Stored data
·····

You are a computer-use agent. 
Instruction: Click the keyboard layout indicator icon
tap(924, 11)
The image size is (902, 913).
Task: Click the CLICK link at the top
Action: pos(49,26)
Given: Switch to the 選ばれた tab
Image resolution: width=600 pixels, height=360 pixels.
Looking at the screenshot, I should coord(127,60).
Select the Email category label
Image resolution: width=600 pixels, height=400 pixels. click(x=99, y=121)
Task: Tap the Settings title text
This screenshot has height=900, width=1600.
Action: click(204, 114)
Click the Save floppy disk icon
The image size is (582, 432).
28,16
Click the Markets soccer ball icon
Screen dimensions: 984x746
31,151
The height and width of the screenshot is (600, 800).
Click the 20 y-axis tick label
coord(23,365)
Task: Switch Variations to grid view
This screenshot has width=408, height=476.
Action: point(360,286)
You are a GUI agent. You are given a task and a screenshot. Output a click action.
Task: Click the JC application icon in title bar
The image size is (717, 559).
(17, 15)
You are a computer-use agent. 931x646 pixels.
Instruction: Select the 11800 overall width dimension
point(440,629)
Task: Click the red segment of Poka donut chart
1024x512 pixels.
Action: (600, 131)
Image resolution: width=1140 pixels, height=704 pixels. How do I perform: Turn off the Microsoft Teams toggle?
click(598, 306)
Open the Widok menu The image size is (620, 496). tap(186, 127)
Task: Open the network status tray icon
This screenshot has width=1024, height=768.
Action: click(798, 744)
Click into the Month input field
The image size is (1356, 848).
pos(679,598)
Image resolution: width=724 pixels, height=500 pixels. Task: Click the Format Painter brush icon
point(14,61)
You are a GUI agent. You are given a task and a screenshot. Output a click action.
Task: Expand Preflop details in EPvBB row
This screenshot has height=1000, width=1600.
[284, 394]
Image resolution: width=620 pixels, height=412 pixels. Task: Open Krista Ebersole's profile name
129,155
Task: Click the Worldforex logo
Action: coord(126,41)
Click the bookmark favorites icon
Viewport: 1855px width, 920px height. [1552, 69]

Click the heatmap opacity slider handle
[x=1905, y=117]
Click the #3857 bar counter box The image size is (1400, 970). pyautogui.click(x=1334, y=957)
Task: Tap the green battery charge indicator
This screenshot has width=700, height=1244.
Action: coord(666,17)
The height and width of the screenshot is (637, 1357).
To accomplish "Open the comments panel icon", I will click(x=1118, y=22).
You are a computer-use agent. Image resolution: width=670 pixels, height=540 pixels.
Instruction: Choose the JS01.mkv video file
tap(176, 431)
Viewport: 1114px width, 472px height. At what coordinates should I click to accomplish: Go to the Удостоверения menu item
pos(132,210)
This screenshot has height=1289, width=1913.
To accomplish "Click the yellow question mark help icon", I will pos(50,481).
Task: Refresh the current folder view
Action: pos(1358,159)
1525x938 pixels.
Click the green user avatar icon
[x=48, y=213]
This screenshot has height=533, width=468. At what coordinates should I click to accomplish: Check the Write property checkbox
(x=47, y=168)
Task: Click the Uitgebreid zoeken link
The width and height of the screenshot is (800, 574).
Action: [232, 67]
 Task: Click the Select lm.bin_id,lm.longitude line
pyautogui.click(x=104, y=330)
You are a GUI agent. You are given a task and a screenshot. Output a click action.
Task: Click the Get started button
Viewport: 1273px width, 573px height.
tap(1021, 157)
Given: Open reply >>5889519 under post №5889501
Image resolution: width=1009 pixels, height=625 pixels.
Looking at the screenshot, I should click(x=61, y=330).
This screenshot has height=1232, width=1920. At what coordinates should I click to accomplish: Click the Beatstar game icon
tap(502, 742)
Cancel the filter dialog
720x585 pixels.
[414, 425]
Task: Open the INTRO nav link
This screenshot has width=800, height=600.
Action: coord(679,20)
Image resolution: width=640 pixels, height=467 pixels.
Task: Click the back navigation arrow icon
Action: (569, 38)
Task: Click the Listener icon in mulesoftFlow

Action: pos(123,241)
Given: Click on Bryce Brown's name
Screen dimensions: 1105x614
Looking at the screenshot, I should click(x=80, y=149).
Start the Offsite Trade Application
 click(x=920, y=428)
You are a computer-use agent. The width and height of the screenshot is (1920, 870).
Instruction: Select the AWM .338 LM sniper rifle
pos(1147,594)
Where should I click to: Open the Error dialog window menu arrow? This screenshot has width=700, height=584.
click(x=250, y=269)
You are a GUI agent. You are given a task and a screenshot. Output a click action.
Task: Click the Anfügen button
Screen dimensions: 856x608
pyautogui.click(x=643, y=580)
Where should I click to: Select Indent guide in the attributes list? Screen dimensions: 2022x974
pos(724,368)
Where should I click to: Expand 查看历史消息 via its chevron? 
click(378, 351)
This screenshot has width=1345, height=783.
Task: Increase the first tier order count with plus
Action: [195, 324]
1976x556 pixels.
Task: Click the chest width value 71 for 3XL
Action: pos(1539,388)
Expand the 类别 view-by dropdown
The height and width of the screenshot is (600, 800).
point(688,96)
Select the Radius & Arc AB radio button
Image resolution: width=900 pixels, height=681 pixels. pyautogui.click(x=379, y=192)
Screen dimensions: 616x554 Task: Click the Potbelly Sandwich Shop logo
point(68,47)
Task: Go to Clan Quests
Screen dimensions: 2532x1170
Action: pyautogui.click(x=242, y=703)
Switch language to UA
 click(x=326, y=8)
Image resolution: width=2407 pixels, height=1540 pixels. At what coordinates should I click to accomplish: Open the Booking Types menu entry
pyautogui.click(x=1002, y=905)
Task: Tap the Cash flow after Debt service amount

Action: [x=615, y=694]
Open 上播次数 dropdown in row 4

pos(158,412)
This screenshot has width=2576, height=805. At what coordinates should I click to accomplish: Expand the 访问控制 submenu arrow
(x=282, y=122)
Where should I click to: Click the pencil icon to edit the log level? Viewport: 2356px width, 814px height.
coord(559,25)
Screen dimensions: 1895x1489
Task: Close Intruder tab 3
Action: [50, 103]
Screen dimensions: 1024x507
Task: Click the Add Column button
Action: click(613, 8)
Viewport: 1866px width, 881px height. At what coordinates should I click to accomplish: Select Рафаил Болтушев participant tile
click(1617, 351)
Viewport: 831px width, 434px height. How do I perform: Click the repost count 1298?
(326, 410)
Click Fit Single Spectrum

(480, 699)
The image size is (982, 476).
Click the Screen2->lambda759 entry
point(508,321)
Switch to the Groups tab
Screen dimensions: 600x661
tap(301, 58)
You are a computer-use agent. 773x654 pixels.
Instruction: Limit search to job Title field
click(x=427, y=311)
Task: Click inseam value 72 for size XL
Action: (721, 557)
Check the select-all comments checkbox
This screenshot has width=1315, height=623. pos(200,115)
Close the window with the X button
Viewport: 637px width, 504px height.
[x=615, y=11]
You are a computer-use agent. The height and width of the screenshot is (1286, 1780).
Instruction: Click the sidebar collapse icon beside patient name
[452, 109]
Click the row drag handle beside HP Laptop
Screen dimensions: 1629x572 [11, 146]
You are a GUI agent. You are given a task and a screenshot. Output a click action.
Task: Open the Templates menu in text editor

·····

• **What you are asked to do**:
Going line by line, copy the data above exactly.

• **The completed task**:
You are a computer-use agent. 
Instruction: Click the keyboard layout indicator icon
tap(924, 11)
The image size is (902, 913).
Task: Click the CLICK link at the top
Action: pos(49,26)
Given: Switch to the 選ばれた tab
Image resolution: width=600 pixels, height=360 pixels.
Looking at the screenshot, I should coord(127,60).
Select the Email category label
Image resolution: width=600 pixels, height=400 pixels. click(x=99, y=121)
Task: Tap the Settings title text
This screenshot has height=900, width=1600.
Action: click(204, 114)
Click the Save floppy disk icon
The image size is (582, 432).
28,16
Click the Markets soccer ball icon
Screen dimensions: 984x746
31,151
The height and width of the screenshot is (600, 800).
Click the 20 y-axis tick label
coord(23,365)
Task: Switch Variations to grid view
This screenshot has width=408, height=476.
Action: point(360,286)
You are a GUI agent. You are given a task and a screenshot. Output a click action.
Task: Click the JC application icon in title bar
The image size is (717, 559).
(17, 15)
You are a computer-use agent. 931x646 pixels.
Instruction: Select the 11800 overall width dimension
point(440,629)
Task: Click the red segment of Poka donut chart
1024x512 pixels.
Action: (600, 131)
Image resolution: width=1140 pixels, height=704 pixels. How do I perform: Turn off the Microsoft Teams toggle?
click(598, 306)
Open the Widok menu The image size is (620, 496). tap(186, 127)
Task: Open the network status tray icon
This screenshot has width=1024, height=768.
Action: click(798, 744)
Click into the Month input field
The image size is (1356, 848).
pos(679,598)
Image resolution: width=724 pixels, height=500 pixels. Task: Click the Format Painter brush icon
point(14,61)
You are a GUI agent. You are given a task and a screenshot. Output a click action.
Task: Expand Preflop details in EPvBB row
This screenshot has height=1000, width=1600.
[284, 394]
Image resolution: width=620 pixels, height=412 pixels. Task: Open Krista Ebersole's profile name
129,155
Task: Click the Worldforex logo
Action: coord(126,41)
Click the bookmark favorites icon
Viewport: 1855px width, 920px height. [1552, 69]

Click the heatmap opacity slider handle
[x=1905, y=117]
Click the #3857 bar counter box The image size is (1400, 970). pyautogui.click(x=1334, y=957)
Task: Tap the green battery charge indicator
This screenshot has width=700, height=1244.
Action: coord(666,17)
The height and width of the screenshot is (637, 1357).
To accomplish "Open the comments panel icon", I will click(x=1118, y=22).
You are a computer-use agent. Image resolution: width=670 pixels, height=540 pixels.
Instruction: Choose the JS01.mkv video file
tap(176, 431)
Viewport: 1114px width, 472px height. At what coordinates should I click to accomplish: Go to the Удостоверения menu item
pos(132,210)
This screenshot has height=1289, width=1913.
To accomplish "Click the yellow question mark help icon", I will pos(50,481).
Task: Refresh the current folder view
Action: pos(1358,159)
1525x938 pixels.
Click the green user avatar icon
[x=48, y=213]
This screenshot has height=533, width=468. At what coordinates should I click to accomplish: Check the Write property checkbox
(x=47, y=168)
Task: Click the Uitgebreid zoeken link
The width and height of the screenshot is (800, 574).
Action: [232, 67]
 Task: Click the Select lm.bin_id,lm.longitude line
pyautogui.click(x=104, y=330)
You are a GUI agent. You are given a task and a screenshot. Output a click action.
Task: Click the Get started button
Viewport: 1273px width, 573px height.
tap(1021, 157)
Given: Open reply >>5889519 under post №5889501
Image resolution: width=1009 pixels, height=625 pixels.
Looking at the screenshot, I should click(x=61, y=330).
This screenshot has height=1232, width=1920. At what coordinates should I click to accomplish: Click the Beatstar game icon
tap(502, 742)
Cancel the filter dialog
720x585 pixels.
[414, 425]
Task: Open the INTRO nav link
This screenshot has width=800, height=600.
Action: coord(679,20)
Image resolution: width=640 pixels, height=467 pixels.
Task: Click the back navigation arrow icon
Action: (569, 38)
Task: Click the Listener icon in mulesoftFlow

Action: pos(123,241)
Given: Click on Bryce Brown's name
Screen dimensions: 1105x614
Looking at the screenshot, I should click(x=80, y=149).
Start the Offsite Trade Application
 click(x=920, y=428)
You are a computer-use agent. The width and height of the screenshot is (1920, 870).
Instruction: Select the AWM .338 LM sniper rifle
pos(1147,594)
Where should I click to: Open the Error dialog window menu arrow? This screenshot has width=700, height=584.
click(x=250, y=269)
You are a GUI agent. You are given a task and a screenshot. Output a click action.
Task: Click the Anfügen button
Screen dimensions: 856x608
pyautogui.click(x=643, y=580)
Where should I click to: Select Indent guide in the attributes list? Screen dimensions: 2022x974
pos(724,368)
Where should I click to: Expand 查看历史消息 via its chevron? 
click(378, 351)
This screenshot has width=1345, height=783.
Task: Increase the first tier order count with plus
Action: [195, 324]
1976x556 pixels.
Task: Click the chest width value 71 for 3XL
Action: pos(1539,388)
Expand the 类别 view-by dropdown
The height and width of the screenshot is (600, 800).
point(688,96)
Select the Radius & Arc AB radio button
Image resolution: width=900 pixels, height=681 pixels. pyautogui.click(x=379, y=192)
Screen dimensions: 616x554 Task: Click the Potbelly Sandwich Shop logo
point(68,47)
Task: Go to Clan Quests
Screen dimensions: 2532x1170
Action: pyautogui.click(x=242, y=703)
Switch language to UA
 click(x=326, y=8)
Image resolution: width=2407 pixels, height=1540 pixels. At what coordinates should I click to accomplish: Open the Booking Types menu entry
pyautogui.click(x=1002, y=905)
Task: Tap the Cash flow after Debt service amount

Action: [x=615, y=694]
Open 上播次数 dropdown in row 4

pos(158,412)
This screenshot has width=2576, height=805. At what coordinates should I click to accomplish: Expand the 访问控制 submenu arrow
(x=282, y=122)
Where should I click to: Click the pencil icon to edit the log level? Viewport: 2356px width, 814px height.
coord(559,25)
Screen dimensions: 1895x1489
Task: Close Intruder tab 3
Action: [50, 103]
Screen dimensions: 1024x507
Task: Click the Add Column button
Action: click(613, 8)
Viewport: 1866px width, 881px height. At what coordinates should I click to accomplish: Select Рафаил Болтушев participant tile
click(1617, 351)
Viewport: 831px width, 434px height. How do I perform: Click the repost count 1298?
(326, 410)
Click Fit Single Spectrum

(480, 699)
The image size is (982, 476).
Click the Screen2->lambda759 entry
point(508,321)
Switch to the Groups tab
Screen dimensions: 600x661
tap(301, 58)
You are a computer-use agent. 773x654 pixels.
Instruction: Limit search to job Title field
click(x=427, y=311)
Task: Click inseam value 72 for size XL
Action: (721, 557)
Check the select-all comments checkbox
This screenshot has width=1315, height=623. pos(200,115)
Close the window with the X button
Viewport: 637px width, 504px height.
[x=615, y=11]
You are a computer-use agent. The height and width of the screenshot is (1286, 1780).
Instruction: Click the sidebar collapse icon beside patient name
[452, 109]
Click the row drag handle beside HP Laptop
Screen dimensions: 1629x572 [11, 146]
You are a GUI agent. You are given a task and a screenshot. Output a click action.
Task: Open the Templates menu in text editor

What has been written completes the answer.